Он только что плотно отобедал и находился в хорошем расположении духа.
– Ну, и как твои точки? – поинтересовался Анри у друга.
– Все еще тружусь над «Цирком». – Молодой человек невозмутимо почесал бородку. – У меня там крайне сложная композиция, а передать внутреннее освещение оказалось даже еще сложнее, чем солнечный свет. Если после собрания у тебя будет время, то могу показать.
Внезапно президент принялся с новой силой колотить ложкой по стакану. На этот раз он не стеснялся в выражениях. Его мясистое лицо побагровело от злости.
– Ну, заткнетесь вы или нет? – взвизгнул он, гневно сверкая глазами и хмуря брови. – Да затнитесь же, наконец! А не то сейчас начну всех штрафовать!
В комнате воцарилось некое подобие тишины.
– Вот так-то лучше, – фыркнул он, все еще продолжая недовольно поглядывать на собравшихся. А затем обратился к крепышу в потертом костюме, похожему на печального моржа: – Итак, Руссо, теперь можете закончить свою речь. Но только, ради бога, не долго.
Анри Руссо встал со своего места.
– Господин президент, – начал он, поклонившись в сторону председательствующего, – господа и дорогие коллеги. Сто лет назад, в славный день четырнадцатого июля…
– Ближе к делу. Какие у вас претензии на этот раз? Мы не можем торчать здесь всю ночь.

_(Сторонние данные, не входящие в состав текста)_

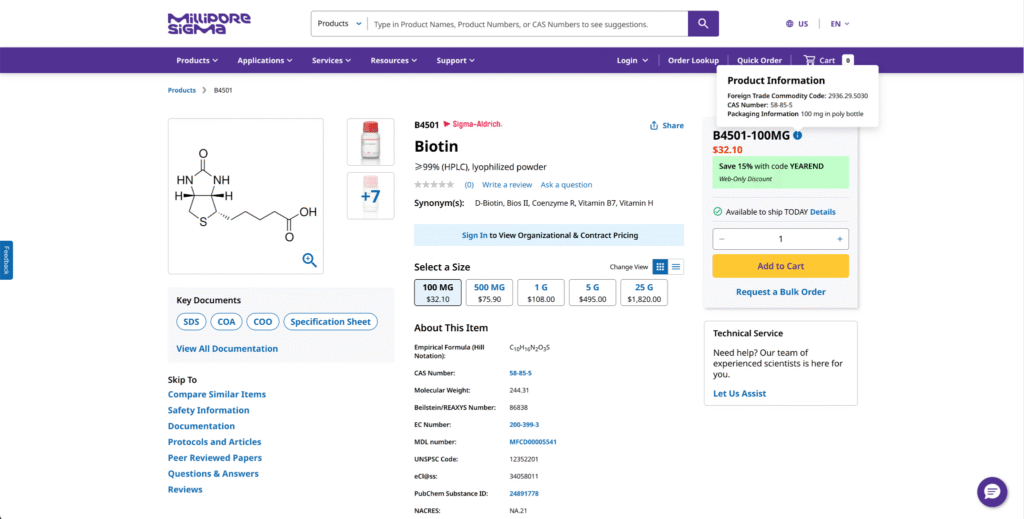Viewport: 1024px width, 519px height.
Task: Switch to grid view for sizes
Action: 660,267
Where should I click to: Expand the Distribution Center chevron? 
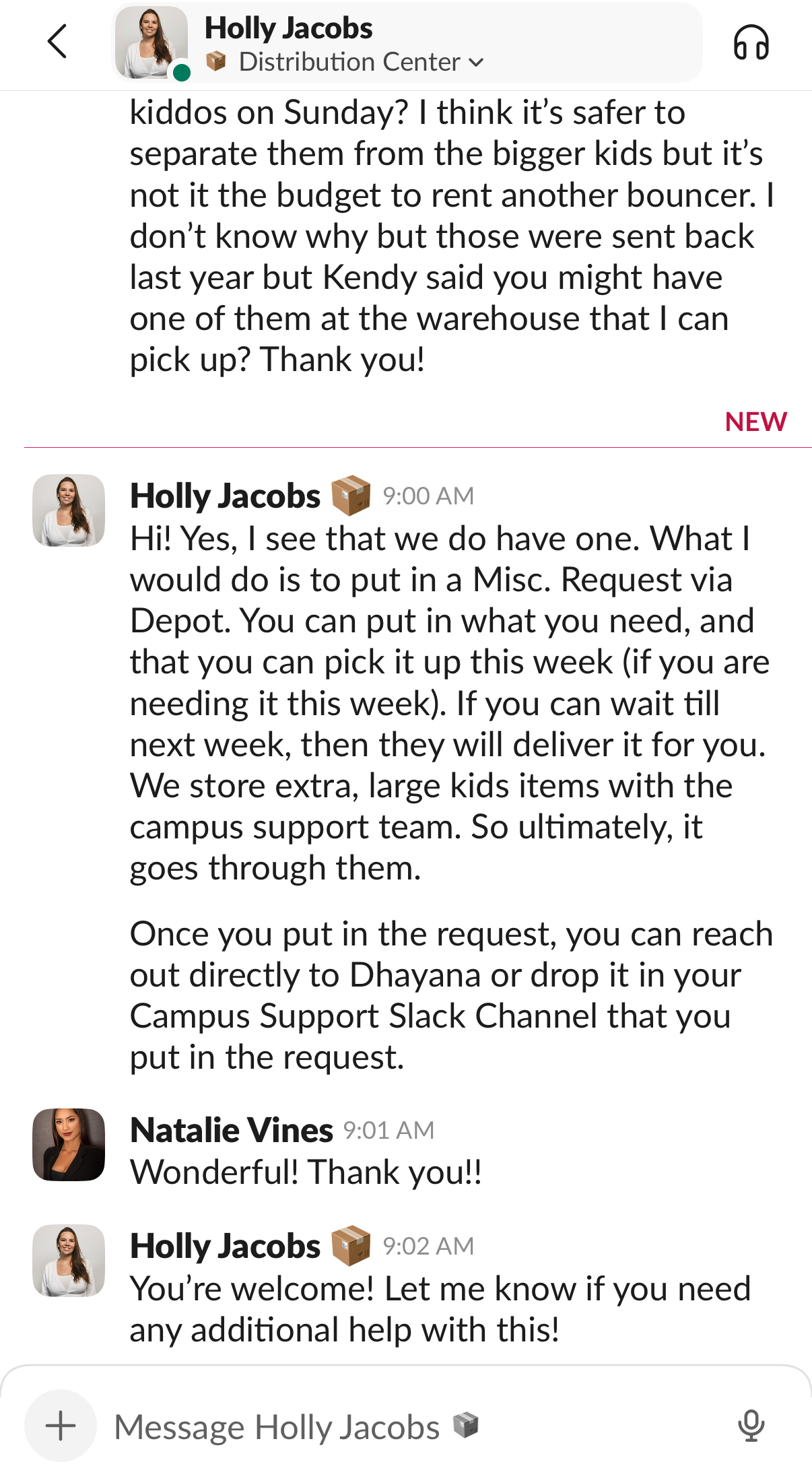[477, 63]
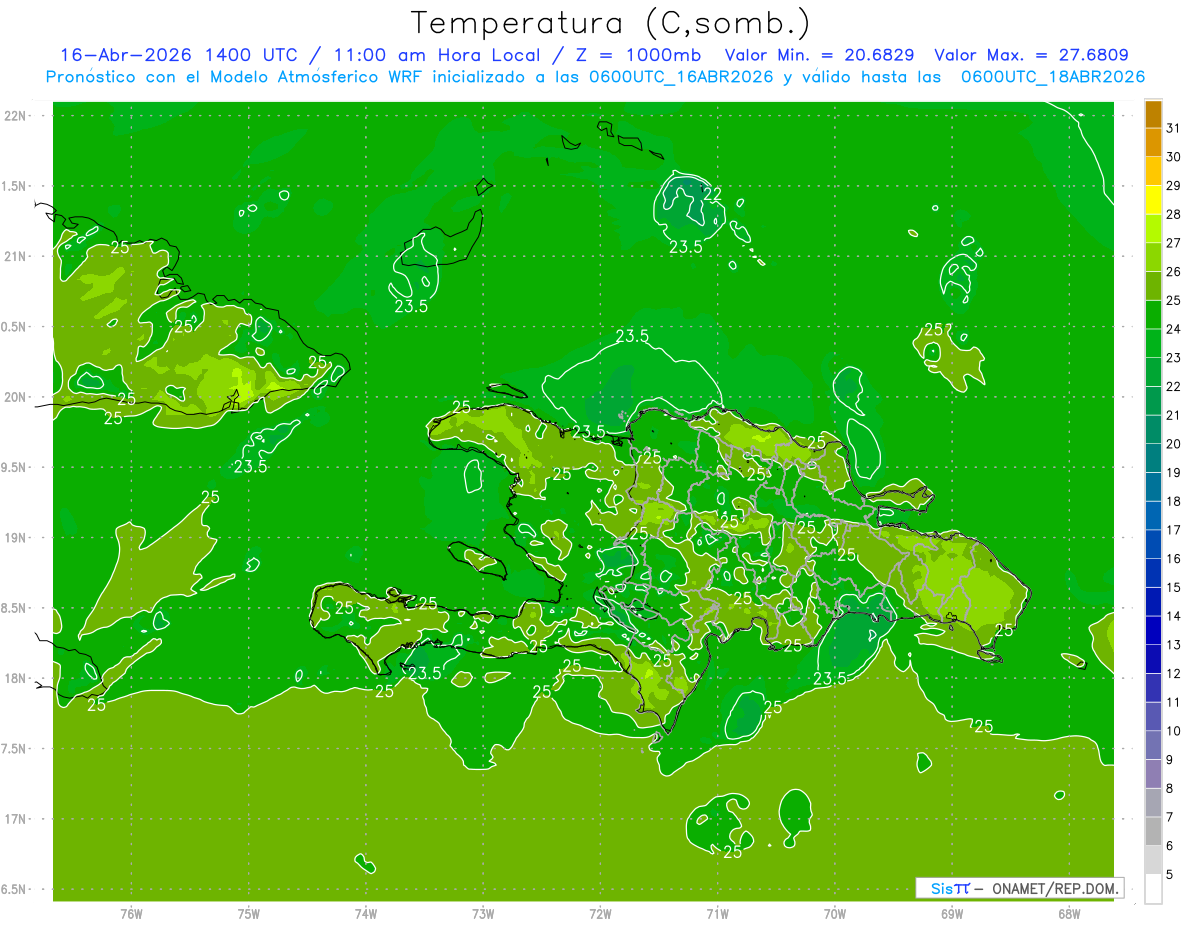Click the 72W longitude axis label

600,913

Руссо обиженно взглянул на него.
– В прошлом году поступало много нареканий на размещение картин. Полотна были развешаны зачастую криво, без учета цветовых достоинств. Как мы можем рассчитывать произвести впечатление на критиков, если у нас картины криво висят? Взять, к примеру, мои полотна, мои прекрасные картины…
– Достаточно, – вмешался президент. – Все ясно.
– Но я еще не закончил!
– Нет, закончил. Высказался по полной программе. Я лишаю вас слова. Сядьте.
Тут подал голос Сёра:
– Эй, Руссо, может, сам будешь картины развешивать? Я с превеликой радостью уступлю тебе эту почетную обязанность.